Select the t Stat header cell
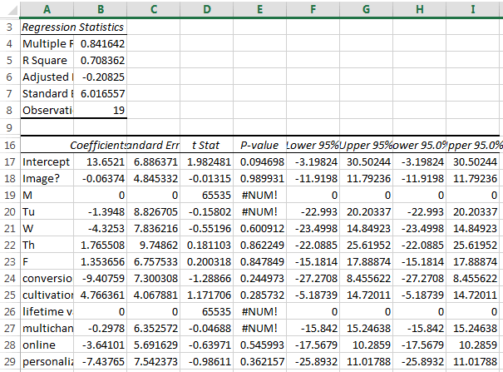 pyautogui.click(x=206, y=145)
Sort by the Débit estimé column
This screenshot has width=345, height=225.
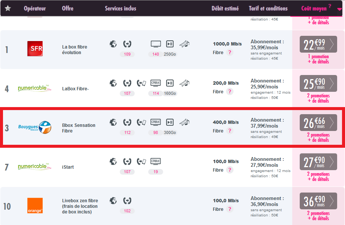pos(225,9)
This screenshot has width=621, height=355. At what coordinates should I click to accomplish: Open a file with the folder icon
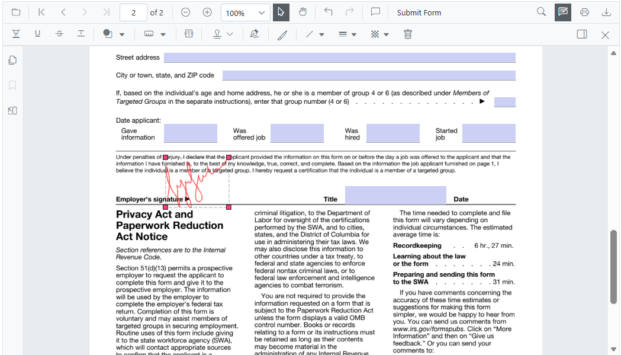(16, 12)
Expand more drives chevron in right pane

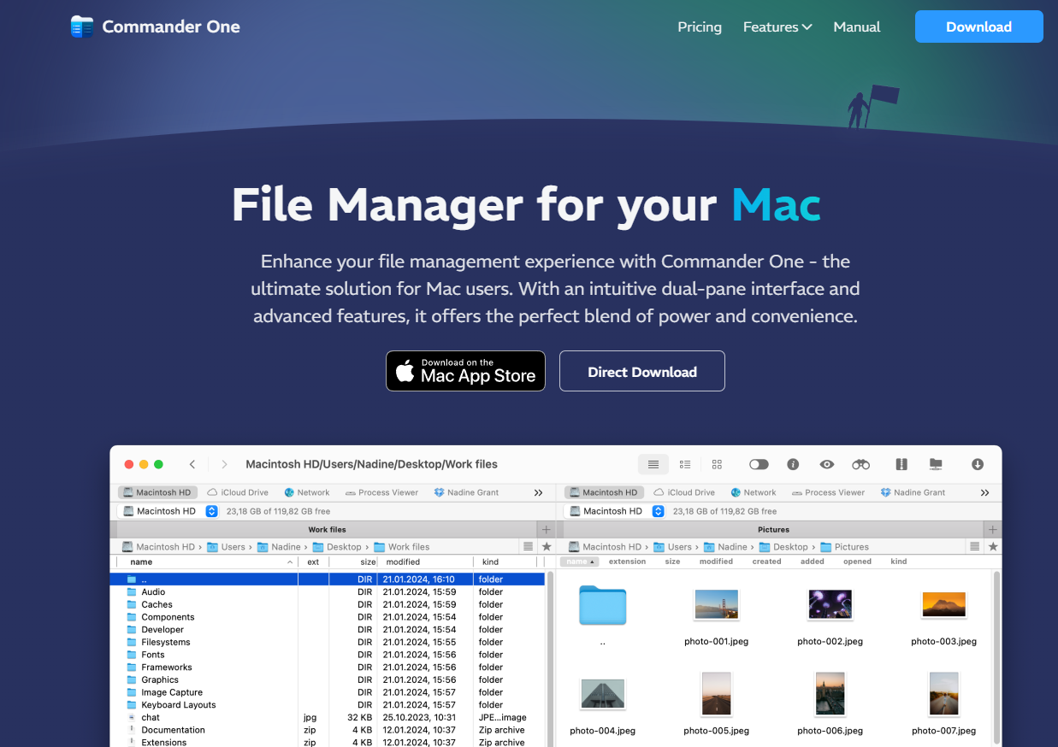pyautogui.click(x=984, y=493)
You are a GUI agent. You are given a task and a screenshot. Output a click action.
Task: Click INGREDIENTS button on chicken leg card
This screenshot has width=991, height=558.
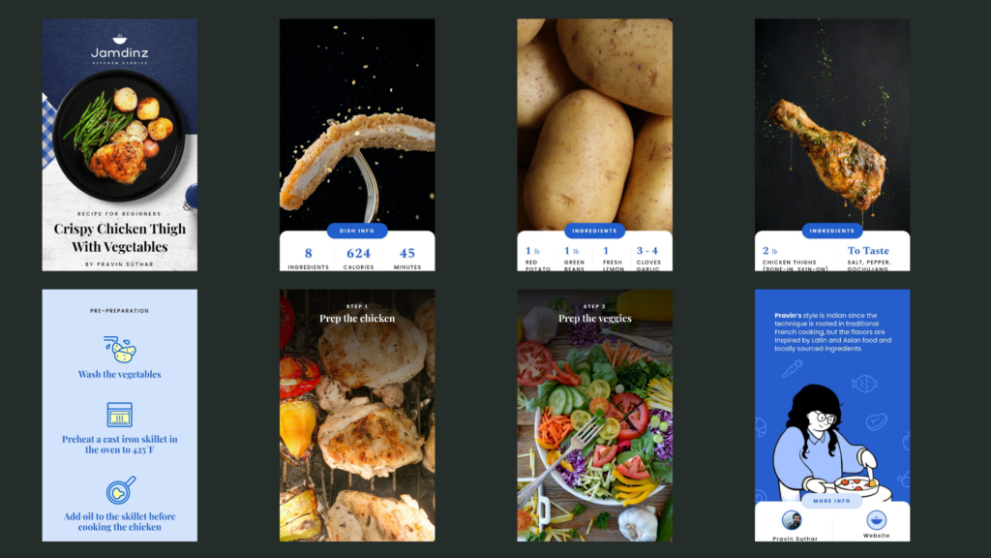831,231
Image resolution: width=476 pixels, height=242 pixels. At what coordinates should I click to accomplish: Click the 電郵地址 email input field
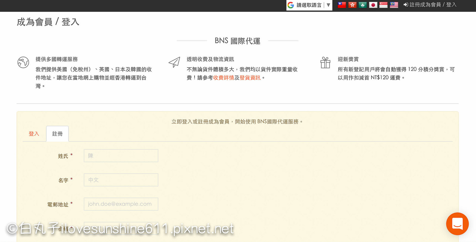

◆ ◆ ◆ ◆ ◆

Description of the task | Transcribe all of the listing precisely. The images stay out of it.

Answer |
Select the t Stat header cell
 pyautogui.click(x=206, y=145)
Sort by the Débit estimé column
This screenshot has width=345, height=225.
pos(225,9)
This screenshot has width=621, height=355. At what coordinates should I click to accomplish: Open a file with the folder icon
(16, 12)
Expand more drives chevron in right pane

pyautogui.click(x=984, y=493)
You are a GUI agent. You are given a task and a screenshot. Output a click action.
Task: Click INGREDIENTS button on chicken leg card
This screenshot has width=991, height=558.
831,231
Image resolution: width=476 pixels, height=242 pixels. At what coordinates should I click to accomplish: Click the 電郵地址 email input field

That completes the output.